BEREITGESTELLTES MATERIAL:
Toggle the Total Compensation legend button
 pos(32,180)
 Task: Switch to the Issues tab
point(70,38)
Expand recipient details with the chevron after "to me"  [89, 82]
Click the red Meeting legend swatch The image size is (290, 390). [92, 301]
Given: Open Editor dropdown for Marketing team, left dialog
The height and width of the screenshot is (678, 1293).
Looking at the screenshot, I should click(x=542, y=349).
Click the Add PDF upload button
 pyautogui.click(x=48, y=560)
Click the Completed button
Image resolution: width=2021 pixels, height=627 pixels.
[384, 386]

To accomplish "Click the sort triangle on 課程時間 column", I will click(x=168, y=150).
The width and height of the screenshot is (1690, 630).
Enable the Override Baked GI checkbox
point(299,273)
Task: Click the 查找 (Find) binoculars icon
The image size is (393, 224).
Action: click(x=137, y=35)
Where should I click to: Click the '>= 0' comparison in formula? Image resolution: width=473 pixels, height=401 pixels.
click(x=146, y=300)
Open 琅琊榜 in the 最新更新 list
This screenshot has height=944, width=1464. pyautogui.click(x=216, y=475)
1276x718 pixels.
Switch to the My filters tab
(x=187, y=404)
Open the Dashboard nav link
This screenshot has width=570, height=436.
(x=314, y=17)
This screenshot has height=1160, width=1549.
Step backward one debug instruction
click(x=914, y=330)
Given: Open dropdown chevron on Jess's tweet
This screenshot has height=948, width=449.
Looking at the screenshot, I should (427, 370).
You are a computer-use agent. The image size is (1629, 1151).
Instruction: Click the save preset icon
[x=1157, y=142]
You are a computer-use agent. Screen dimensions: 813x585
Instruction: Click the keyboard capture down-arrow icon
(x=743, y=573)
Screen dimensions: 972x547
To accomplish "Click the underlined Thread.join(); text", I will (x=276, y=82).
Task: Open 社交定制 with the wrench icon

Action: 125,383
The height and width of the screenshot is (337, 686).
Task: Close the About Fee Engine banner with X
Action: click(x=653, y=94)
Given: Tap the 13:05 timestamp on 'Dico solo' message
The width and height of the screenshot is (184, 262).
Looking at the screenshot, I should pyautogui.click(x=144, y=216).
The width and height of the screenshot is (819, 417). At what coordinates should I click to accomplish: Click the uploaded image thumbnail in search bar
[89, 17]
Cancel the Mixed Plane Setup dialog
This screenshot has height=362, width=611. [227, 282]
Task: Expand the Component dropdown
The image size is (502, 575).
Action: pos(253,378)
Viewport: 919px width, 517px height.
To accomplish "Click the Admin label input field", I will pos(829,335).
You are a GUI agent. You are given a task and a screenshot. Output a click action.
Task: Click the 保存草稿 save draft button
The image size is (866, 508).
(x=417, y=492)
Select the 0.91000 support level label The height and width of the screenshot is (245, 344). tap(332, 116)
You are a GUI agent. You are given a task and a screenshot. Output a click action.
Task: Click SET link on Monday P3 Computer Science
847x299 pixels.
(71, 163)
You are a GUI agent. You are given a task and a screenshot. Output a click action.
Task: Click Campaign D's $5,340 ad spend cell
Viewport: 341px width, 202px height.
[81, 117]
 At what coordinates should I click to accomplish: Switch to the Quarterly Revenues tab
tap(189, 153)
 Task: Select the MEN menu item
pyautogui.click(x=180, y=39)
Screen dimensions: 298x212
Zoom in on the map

ZU ERLEDIGENDE AUFGABE: Schreibe sämtliche Zeilen von oben Wort für Wort noch einmal ab.

LÖSUNG DER ÜBUNG:
Toggle the Total Compensation legend button
 pos(32,180)
 Task: Switch to the Issues tab
point(70,38)
Expand recipient details with the chevron after "to me"  [89, 82]
Click the red Meeting legend swatch The image size is (290, 390). [92, 301]
Given: Open Editor dropdown for Marketing team, left dialog
The height and width of the screenshot is (678, 1293).
Looking at the screenshot, I should click(x=542, y=349).
Click the Add PDF upload button
 pyautogui.click(x=48, y=560)
Click the Completed button
Image resolution: width=2021 pixels, height=627 pixels.
[384, 386]

To accomplish "Click the sort triangle on 課程時間 column", I will click(x=168, y=150).
The width and height of the screenshot is (1690, 630).
Enable the Override Baked GI checkbox
point(299,273)
Task: Click the 查找 (Find) binoculars icon
The image size is (393, 224).
Action: click(x=137, y=35)
Where should I click to: Click the '>= 0' comparison in formula? Image resolution: width=473 pixels, height=401 pixels.
click(x=146, y=300)
Open 琅琊榜 in the 最新更新 list
This screenshot has height=944, width=1464. pyautogui.click(x=216, y=475)
1276x718 pixels.
Switch to the My filters tab
(x=187, y=404)
Open the Dashboard nav link
This screenshot has width=570, height=436.
(x=314, y=17)
This screenshot has height=1160, width=1549.
Step backward one debug instruction
click(x=914, y=330)
Given: Open dropdown chevron on Jess's tweet
This screenshot has height=948, width=449.
Looking at the screenshot, I should (427, 370).
You are a computer-use agent. The image size is (1629, 1151).
Instruction: Click the save preset icon
[x=1157, y=142]
You are a computer-use agent. Screen dimensions: 813x585
Instruction: Click the keyboard capture down-arrow icon
(x=743, y=573)
Screen dimensions: 972x547
To accomplish "Click the underlined Thread.join(); text", I will (x=276, y=82).
Task: Open 社交定制 with the wrench icon

Action: 125,383
The height and width of the screenshot is (337, 686).
Task: Close the About Fee Engine banner with X
Action: click(x=653, y=94)
Given: Tap the 13:05 timestamp on 'Dico solo' message
The width and height of the screenshot is (184, 262).
Looking at the screenshot, I should pyautogui.click(x=144, y=216).
The width and height of the screenshot is (819, 417). At what coordinates should I click to accomplish: Click the uploaded image thumbnail in search bar
[89, 17]
Cancel the Mixed Plane Setup dialog
This screenshot has height=362, width=611. [227, 282]
Task: Expand the Component dropdown
The image size is (502, 575).
Action: pos(253,378)
Viewport: 919px width, 517px height.
To accomplish "Click the Admin label input field", I will pos(829,335).
You are a GUI agent. You are given a task and a screenshot. Output a click action.
Task: Click the 保存草稿 save draft button
The image size is (866, 508).
(x=417, y=492)
Select the 0.91000 support level label The height and width of the screenshot is (245, 344). tap(332, 116)
You are a GUI agent. You are given a task and a screenshot. Output a click action.
Task: Click SET link on Monday P3 Computer Science
847x299 pixels.
(71, 163)
You are a GUI agent. You are given a task and a screenshot. Output a click action.
Task: Click Campaign D's $5,340 ad spend cell
Viewport: 341px width, 202px height.
[81, 117]
 At what coordinates should I click to accomplish: Switch to the Quarterly Revenues tab
tap(189, 153)
 Task: Select the MEN menu item
pyautogui.click(x=180, y=39)
Screen dimensions: 298x212
Zoom in on the map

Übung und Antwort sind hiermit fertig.